Your objective
Take the line containing "Task: Click the Header Name input field" and all lines after it to the end of the records, and output them exactly.

__________

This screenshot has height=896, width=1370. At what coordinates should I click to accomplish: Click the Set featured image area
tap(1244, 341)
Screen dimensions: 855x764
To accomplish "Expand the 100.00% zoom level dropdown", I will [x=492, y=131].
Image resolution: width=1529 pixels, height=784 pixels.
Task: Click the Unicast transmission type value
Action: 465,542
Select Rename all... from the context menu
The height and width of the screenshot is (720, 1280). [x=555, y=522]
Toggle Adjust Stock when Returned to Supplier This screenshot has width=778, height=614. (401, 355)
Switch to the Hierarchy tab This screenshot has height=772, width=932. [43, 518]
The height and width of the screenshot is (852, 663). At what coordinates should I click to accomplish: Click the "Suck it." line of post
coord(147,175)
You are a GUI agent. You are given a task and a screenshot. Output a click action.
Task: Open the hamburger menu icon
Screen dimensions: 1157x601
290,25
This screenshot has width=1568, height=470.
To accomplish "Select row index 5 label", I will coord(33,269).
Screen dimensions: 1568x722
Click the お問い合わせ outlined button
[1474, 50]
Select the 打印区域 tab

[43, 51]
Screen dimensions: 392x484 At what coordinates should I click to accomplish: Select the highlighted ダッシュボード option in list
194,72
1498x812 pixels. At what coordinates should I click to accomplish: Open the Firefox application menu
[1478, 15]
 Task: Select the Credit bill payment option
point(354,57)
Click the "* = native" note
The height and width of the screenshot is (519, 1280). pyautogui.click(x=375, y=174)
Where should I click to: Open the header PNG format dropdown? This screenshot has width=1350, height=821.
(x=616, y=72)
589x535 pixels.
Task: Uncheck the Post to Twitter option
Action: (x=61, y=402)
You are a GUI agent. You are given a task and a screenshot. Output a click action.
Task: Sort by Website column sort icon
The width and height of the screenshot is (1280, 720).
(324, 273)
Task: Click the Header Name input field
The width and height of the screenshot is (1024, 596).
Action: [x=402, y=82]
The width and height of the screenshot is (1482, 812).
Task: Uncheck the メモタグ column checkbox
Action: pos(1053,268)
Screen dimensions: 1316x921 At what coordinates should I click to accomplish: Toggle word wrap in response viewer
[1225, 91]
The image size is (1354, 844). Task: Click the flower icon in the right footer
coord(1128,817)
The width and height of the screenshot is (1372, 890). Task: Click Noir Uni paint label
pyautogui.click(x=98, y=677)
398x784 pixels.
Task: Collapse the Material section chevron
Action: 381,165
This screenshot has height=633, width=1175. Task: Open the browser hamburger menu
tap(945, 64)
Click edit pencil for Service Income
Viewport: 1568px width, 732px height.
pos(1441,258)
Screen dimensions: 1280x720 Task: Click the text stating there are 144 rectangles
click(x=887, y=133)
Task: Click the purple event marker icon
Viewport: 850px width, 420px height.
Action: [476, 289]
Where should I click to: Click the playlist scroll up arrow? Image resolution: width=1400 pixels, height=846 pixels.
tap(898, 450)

__________

Solution to this task
Task: Click the Header Name input field
The width and height of the screenshot is (1024, 596).
Action: [x=402, y=82]
The width and height of the screenshot is (1482, 812).
Task: Uncheck the メモタグ column checkbox
Action: pos(1053,268)
Screen dimensions: 1316x921 At what coordinates should I click to accomplish: Toggle word wrap in response viewer
[1225, 91]
The image size is (1354, 844). Task: Click the flower icon in the right footer
coord(1128,817)
The width and height of the screenshot is (1372, 890). Task: Click Noir Uni paint label
pyautogui.click(x=98, y=677)
398x784 pixels.
Task: Collapse the Material section chevron
Action: 381,165
This screenshot has height=633, width=1175. Task: Open the browser hamburger menu
tap(945, 64)
Click edit pencil for Service Income
Viewport: 1568px width, 732px height.
pos(1441,258)
Screen dimensions: 1280x720 Task: Click the text stating there are 144 rectangles
click(x=887, y=133)
Task: Click the purple event marker icon
Viewport: 850px width, 420px height.
Action: [476, 289]
Where should I click to: Click the playlist scroll up arrow? Image resolution: width=1400 pixels, height=846 pixels.
tap(898, 450)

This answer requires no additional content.